It was a revealing convergence Monday when the five-member conservative Supreme Court majority delivered the Hobby Lobby contraception decision even as President Obama announced that House Republicans had officially shelved immigration reform.
Both disputes reaffirmed the GOP's identity as the champion of the forces most resistant to the profound demographic and cultural dynamics reshaping American life — and Democrats as the voice of those who most welcome these changes.
And both clashes captured a parallel shift: While Republicans took the offense on most cultural arguments through the late 20th century, now Democrats from Obama on down are mostly pressing these issues, confident that they represent an expanding majority of public opinion.
Veteran pollster Stanley B. Greenberg captures this almost unprecedented Democratic assurance when he declares flatly: "Republicans are on the losing side of all of these trends."

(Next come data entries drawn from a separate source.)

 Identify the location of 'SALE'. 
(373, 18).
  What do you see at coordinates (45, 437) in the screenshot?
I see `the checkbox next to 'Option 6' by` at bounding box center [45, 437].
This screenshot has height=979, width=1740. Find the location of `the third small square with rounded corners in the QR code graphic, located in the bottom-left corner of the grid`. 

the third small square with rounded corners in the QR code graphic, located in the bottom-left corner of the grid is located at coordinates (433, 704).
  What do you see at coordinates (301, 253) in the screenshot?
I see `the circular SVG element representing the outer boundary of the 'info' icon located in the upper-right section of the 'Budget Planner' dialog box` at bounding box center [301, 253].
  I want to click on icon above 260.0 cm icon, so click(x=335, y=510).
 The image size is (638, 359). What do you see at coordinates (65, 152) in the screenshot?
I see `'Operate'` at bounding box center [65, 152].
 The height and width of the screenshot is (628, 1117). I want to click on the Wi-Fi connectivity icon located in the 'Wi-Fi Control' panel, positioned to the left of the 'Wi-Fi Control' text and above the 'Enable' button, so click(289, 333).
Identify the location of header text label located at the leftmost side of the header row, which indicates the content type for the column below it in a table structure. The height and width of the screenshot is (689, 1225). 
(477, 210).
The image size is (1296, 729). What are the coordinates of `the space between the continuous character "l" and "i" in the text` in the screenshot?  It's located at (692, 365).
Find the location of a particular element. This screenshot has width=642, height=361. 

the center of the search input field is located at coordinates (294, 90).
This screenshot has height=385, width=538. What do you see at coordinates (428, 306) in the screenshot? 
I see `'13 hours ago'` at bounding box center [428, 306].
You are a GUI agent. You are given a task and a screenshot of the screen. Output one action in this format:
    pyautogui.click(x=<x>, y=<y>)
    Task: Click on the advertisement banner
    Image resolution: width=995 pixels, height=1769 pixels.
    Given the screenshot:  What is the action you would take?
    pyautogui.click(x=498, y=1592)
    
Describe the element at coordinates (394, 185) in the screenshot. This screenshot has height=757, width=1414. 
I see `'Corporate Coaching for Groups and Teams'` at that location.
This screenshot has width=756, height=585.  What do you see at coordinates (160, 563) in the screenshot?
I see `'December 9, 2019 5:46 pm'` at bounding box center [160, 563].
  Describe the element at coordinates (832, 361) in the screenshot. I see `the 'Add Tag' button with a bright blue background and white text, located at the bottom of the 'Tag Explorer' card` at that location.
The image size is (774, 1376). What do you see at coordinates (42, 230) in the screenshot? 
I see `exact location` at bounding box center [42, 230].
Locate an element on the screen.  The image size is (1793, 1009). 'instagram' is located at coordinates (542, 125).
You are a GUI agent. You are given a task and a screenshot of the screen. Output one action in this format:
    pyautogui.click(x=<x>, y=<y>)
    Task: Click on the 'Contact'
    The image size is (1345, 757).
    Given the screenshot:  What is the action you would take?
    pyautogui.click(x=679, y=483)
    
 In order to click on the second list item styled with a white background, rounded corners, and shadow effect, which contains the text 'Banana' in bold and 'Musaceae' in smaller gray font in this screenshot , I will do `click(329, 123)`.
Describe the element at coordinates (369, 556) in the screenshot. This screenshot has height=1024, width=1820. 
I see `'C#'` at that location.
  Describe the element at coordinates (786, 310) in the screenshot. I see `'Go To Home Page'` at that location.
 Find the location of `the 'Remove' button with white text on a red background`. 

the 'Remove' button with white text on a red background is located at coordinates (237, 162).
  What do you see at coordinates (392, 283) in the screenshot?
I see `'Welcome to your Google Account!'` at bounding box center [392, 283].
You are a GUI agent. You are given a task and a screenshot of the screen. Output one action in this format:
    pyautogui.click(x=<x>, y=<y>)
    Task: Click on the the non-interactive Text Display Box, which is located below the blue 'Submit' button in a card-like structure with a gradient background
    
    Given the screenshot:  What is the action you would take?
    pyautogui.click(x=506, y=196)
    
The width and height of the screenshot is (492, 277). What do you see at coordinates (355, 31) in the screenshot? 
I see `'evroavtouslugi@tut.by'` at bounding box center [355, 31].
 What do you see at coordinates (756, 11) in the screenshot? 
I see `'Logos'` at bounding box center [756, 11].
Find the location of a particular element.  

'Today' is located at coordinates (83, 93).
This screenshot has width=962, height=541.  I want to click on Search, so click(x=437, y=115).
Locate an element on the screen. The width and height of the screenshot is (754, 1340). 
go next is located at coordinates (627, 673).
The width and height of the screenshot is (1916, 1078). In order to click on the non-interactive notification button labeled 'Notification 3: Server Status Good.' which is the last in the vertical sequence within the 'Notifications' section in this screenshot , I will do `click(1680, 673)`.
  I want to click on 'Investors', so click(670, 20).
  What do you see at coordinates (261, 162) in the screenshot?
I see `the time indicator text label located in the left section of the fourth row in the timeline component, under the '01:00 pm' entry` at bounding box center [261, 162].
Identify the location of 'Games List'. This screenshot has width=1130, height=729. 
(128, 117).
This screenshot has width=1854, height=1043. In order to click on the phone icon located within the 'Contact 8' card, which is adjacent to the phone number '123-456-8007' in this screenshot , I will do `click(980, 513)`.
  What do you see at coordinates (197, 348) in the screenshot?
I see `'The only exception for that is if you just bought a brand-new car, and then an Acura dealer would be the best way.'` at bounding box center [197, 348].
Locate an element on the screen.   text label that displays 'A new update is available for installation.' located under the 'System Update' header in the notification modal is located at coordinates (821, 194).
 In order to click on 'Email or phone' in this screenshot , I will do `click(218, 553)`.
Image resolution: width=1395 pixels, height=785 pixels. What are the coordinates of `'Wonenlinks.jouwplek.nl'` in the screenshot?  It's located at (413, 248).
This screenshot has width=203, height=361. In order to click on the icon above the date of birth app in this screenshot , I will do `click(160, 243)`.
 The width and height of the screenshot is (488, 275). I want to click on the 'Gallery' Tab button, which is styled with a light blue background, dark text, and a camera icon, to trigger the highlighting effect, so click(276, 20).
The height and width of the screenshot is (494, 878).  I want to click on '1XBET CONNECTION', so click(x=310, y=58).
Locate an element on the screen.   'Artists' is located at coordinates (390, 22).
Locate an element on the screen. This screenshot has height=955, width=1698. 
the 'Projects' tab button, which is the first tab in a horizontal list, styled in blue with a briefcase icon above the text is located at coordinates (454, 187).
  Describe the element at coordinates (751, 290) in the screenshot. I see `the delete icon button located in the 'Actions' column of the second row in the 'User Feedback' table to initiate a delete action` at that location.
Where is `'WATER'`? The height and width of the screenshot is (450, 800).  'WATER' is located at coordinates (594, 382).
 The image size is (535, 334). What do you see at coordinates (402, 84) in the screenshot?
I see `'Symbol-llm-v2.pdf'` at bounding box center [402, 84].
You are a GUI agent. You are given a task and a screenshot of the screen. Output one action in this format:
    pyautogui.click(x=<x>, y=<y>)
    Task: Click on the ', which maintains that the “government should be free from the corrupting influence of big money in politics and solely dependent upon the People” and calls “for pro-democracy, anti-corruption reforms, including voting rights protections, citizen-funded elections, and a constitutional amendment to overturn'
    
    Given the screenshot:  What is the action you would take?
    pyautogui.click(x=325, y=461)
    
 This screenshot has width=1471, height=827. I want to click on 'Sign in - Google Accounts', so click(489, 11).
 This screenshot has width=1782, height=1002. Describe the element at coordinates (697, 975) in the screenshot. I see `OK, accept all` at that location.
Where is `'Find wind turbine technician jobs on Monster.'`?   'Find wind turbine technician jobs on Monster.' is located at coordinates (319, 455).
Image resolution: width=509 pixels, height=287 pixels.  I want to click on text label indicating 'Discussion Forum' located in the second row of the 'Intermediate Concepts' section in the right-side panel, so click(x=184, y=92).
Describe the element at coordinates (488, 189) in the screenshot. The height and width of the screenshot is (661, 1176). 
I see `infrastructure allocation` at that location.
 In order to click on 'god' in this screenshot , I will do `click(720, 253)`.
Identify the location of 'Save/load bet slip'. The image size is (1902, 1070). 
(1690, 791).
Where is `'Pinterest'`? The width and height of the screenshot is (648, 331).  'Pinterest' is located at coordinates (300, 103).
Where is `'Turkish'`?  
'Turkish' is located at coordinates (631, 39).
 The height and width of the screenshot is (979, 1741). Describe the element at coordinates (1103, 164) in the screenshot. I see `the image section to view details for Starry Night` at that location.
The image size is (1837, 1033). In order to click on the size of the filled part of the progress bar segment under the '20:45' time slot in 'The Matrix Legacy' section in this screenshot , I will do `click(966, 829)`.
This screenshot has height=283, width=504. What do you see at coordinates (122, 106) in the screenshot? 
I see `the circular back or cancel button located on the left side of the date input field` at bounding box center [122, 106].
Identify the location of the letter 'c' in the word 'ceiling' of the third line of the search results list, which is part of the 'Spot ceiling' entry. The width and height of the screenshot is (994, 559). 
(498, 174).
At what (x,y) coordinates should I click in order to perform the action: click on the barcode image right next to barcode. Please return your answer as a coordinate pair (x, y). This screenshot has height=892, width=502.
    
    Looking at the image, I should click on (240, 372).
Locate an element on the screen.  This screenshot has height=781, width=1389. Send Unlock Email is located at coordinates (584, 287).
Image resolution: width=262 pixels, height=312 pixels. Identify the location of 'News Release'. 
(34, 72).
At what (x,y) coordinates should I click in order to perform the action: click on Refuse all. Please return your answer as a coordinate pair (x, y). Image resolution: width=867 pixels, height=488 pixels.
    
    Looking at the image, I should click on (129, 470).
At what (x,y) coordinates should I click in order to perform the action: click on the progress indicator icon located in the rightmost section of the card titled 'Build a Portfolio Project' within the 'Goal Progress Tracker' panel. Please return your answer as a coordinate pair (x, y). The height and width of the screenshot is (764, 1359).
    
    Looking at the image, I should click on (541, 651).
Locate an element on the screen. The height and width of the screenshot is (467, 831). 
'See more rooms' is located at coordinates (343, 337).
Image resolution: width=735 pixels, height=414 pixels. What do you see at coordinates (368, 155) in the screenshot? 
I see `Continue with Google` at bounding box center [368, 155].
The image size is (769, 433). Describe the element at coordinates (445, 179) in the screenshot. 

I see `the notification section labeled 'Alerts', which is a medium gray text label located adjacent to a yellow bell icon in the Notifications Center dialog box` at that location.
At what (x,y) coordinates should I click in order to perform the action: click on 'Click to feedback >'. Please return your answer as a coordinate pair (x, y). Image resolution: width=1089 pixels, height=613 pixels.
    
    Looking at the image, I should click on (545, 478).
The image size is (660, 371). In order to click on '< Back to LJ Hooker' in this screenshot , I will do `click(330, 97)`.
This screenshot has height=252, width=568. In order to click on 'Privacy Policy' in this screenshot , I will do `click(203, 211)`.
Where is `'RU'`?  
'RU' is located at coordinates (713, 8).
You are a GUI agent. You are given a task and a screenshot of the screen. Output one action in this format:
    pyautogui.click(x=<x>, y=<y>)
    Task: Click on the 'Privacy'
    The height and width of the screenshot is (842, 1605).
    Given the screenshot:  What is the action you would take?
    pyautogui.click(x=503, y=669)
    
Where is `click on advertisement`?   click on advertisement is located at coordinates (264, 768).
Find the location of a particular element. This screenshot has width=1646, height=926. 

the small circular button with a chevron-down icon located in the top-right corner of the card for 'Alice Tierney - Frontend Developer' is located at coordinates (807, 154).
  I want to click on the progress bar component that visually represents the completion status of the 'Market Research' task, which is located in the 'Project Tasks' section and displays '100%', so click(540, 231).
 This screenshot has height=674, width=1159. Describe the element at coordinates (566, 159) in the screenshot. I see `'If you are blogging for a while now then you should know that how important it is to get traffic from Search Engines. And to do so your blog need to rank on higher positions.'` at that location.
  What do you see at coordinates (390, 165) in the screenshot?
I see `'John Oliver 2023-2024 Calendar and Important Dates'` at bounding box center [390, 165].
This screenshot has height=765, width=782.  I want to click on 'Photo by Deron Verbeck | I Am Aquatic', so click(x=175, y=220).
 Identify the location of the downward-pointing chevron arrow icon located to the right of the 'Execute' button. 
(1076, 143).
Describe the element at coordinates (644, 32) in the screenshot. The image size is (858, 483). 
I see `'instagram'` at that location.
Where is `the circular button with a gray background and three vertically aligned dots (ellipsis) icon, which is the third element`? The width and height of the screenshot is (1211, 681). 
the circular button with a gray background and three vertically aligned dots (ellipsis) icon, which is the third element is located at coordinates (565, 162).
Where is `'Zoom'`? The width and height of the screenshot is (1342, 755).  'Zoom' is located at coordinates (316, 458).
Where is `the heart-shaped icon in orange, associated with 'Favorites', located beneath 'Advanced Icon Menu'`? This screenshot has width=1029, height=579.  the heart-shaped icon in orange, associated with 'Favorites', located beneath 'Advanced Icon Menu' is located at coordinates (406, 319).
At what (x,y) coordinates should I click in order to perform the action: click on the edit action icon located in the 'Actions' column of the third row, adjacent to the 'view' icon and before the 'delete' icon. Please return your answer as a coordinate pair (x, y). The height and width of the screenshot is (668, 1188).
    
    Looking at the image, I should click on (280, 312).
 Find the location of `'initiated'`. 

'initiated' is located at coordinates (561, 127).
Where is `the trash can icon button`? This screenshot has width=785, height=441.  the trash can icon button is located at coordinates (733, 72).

Beyond contraception and immigration, the parties are escalating their conflicts over a broad suite of issues that divide the electorate along cultural lines, including gun control, gay rights, abortion, and climate change (which politically pivots on trust in science). Combined, these confrontations are stamping the GOP as what I've called a "Coalition of Restoration" primarily representing older, white, religiously devout, and nonurban voters who fear that hurtling change is undermining traditional American values. Democrats in turn are championing a younger, more urbanized, diverse, and secular "Coalition of Transformation" that welcomes the evolution in America's racial composition and cultural mores.